▶ [Working data]
----

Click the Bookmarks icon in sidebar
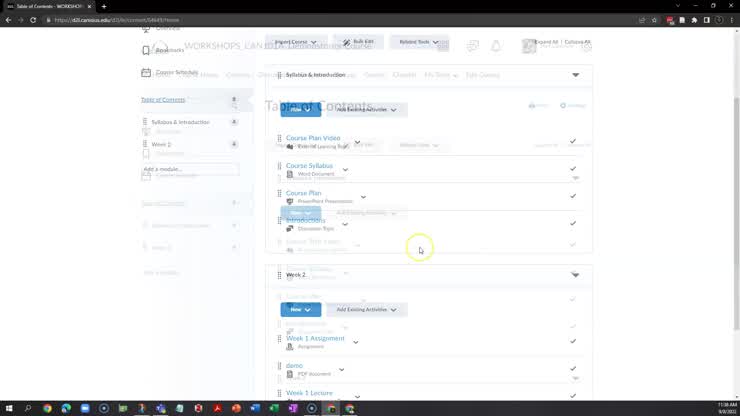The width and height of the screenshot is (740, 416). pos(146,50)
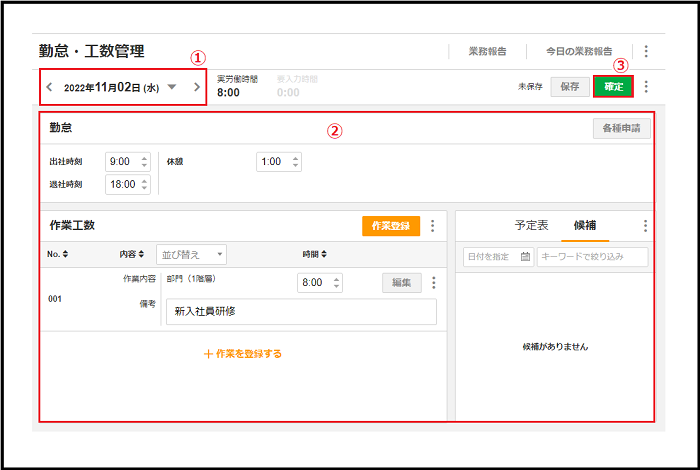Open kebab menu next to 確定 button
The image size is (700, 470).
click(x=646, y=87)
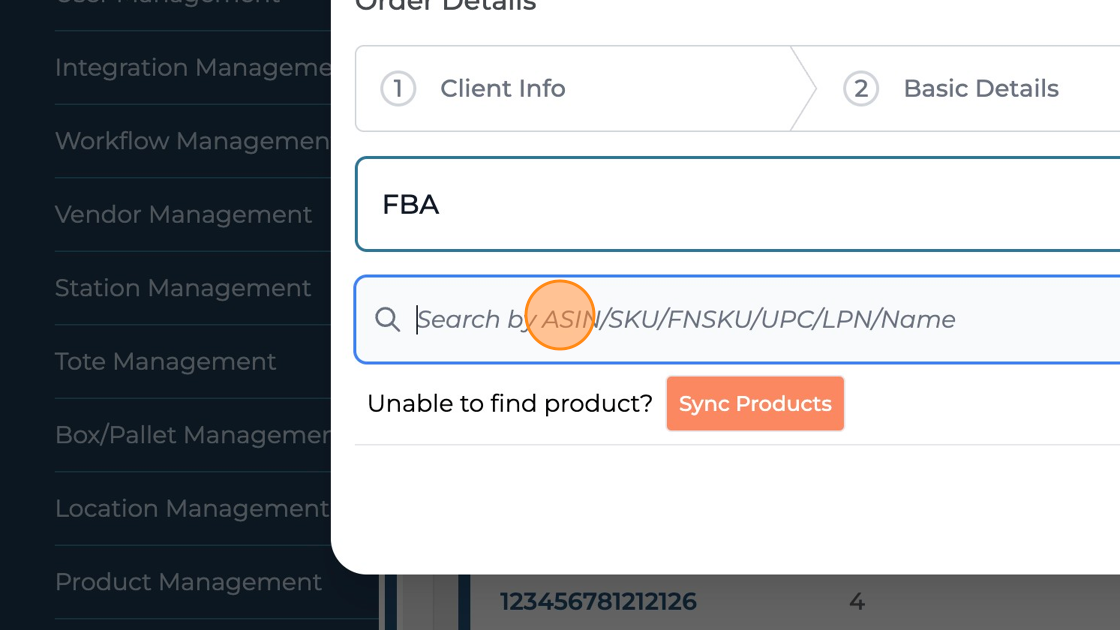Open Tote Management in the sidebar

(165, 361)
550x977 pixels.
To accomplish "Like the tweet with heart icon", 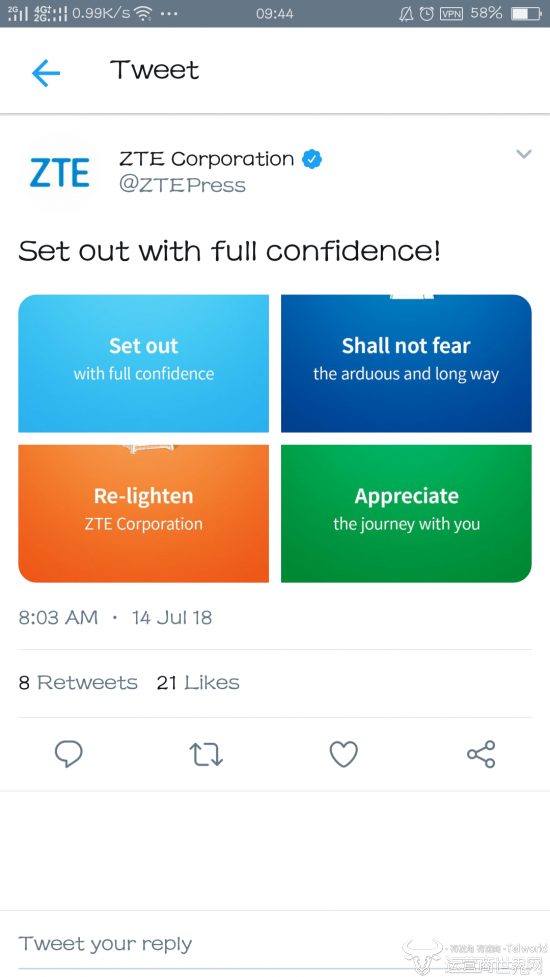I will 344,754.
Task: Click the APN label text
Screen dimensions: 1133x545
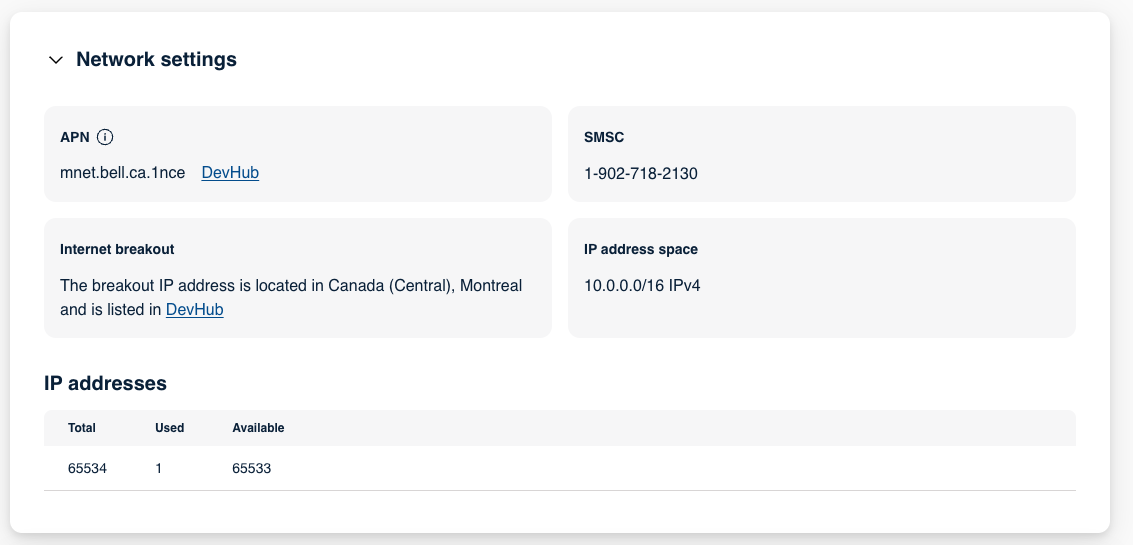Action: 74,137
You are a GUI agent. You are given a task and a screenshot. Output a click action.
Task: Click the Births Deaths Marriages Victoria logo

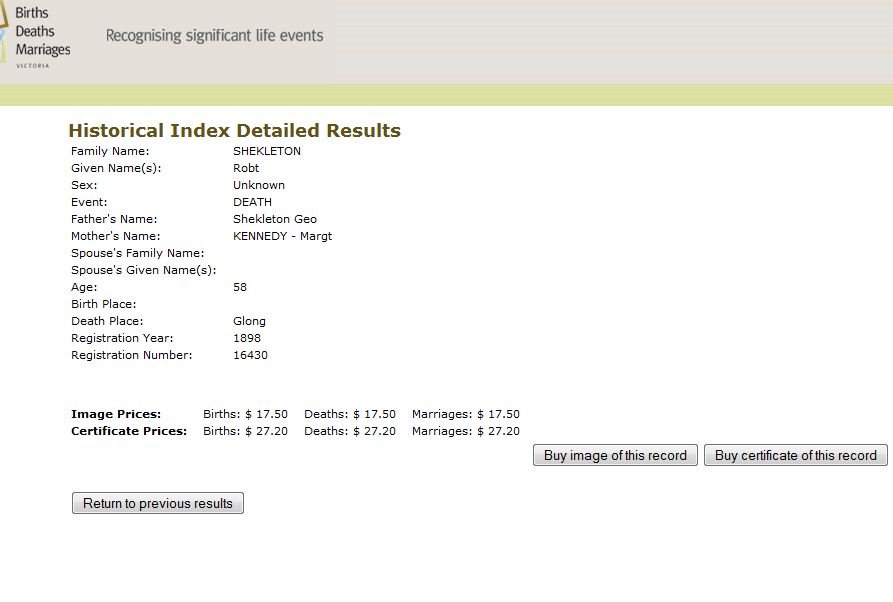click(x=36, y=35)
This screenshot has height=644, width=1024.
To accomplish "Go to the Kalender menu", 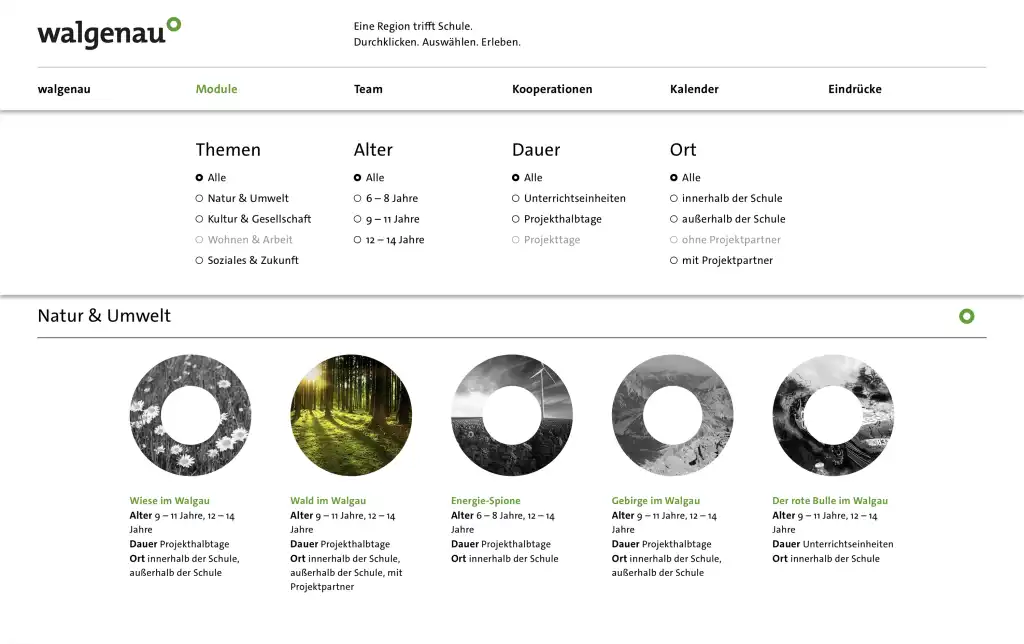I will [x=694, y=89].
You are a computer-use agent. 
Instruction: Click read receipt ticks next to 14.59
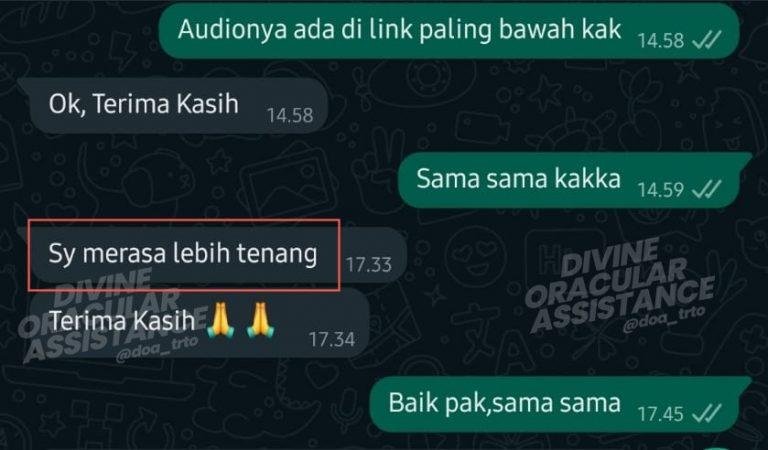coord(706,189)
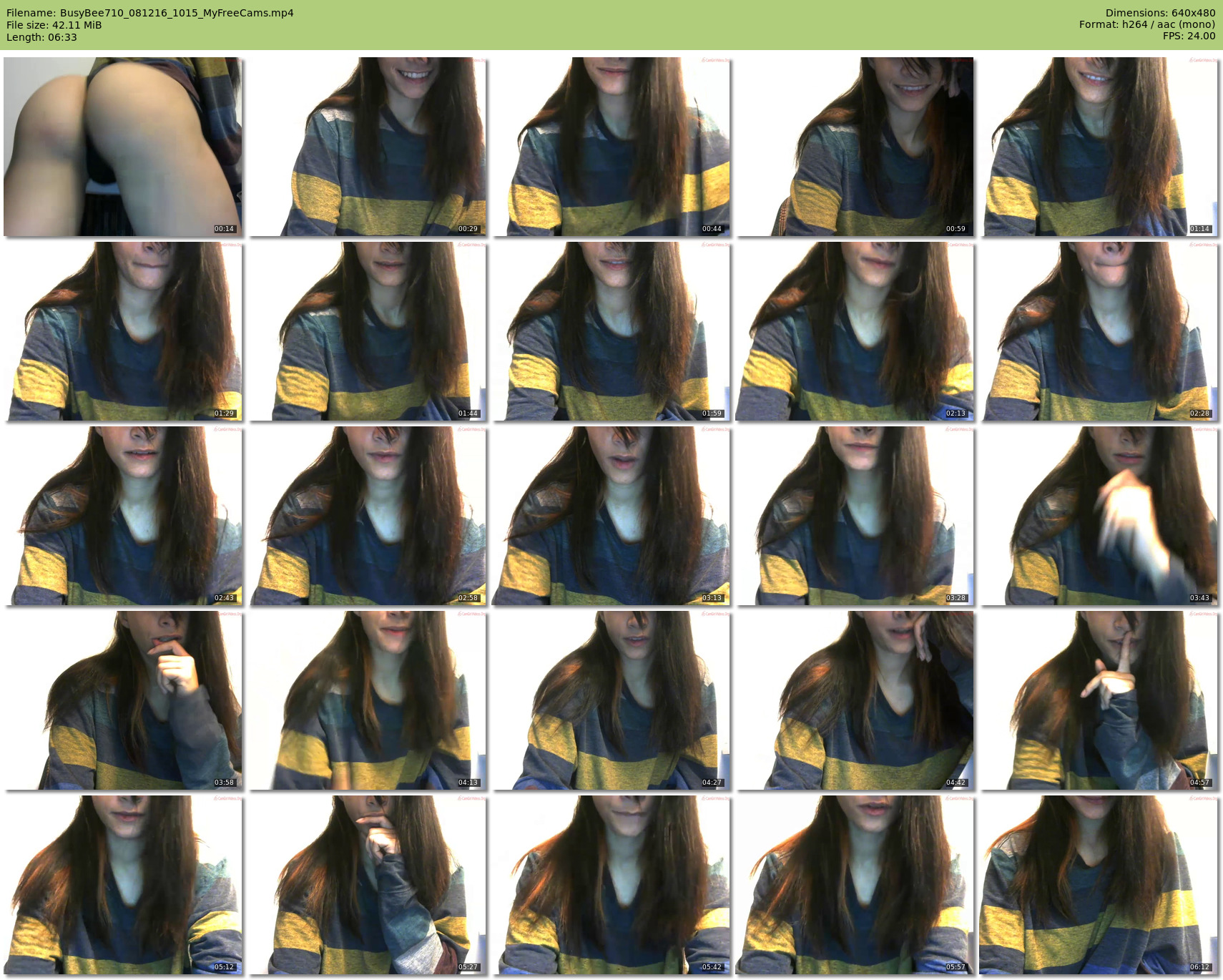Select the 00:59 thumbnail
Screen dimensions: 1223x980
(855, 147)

----

▶ [Task objective] The lines to return are those holding the string "agent" anywhere in the listing above.

▶ [Answer for this exercise]
You are a GUI agent. You are given a task and a screenshot. Output a click action.
You are a computer-use agent. 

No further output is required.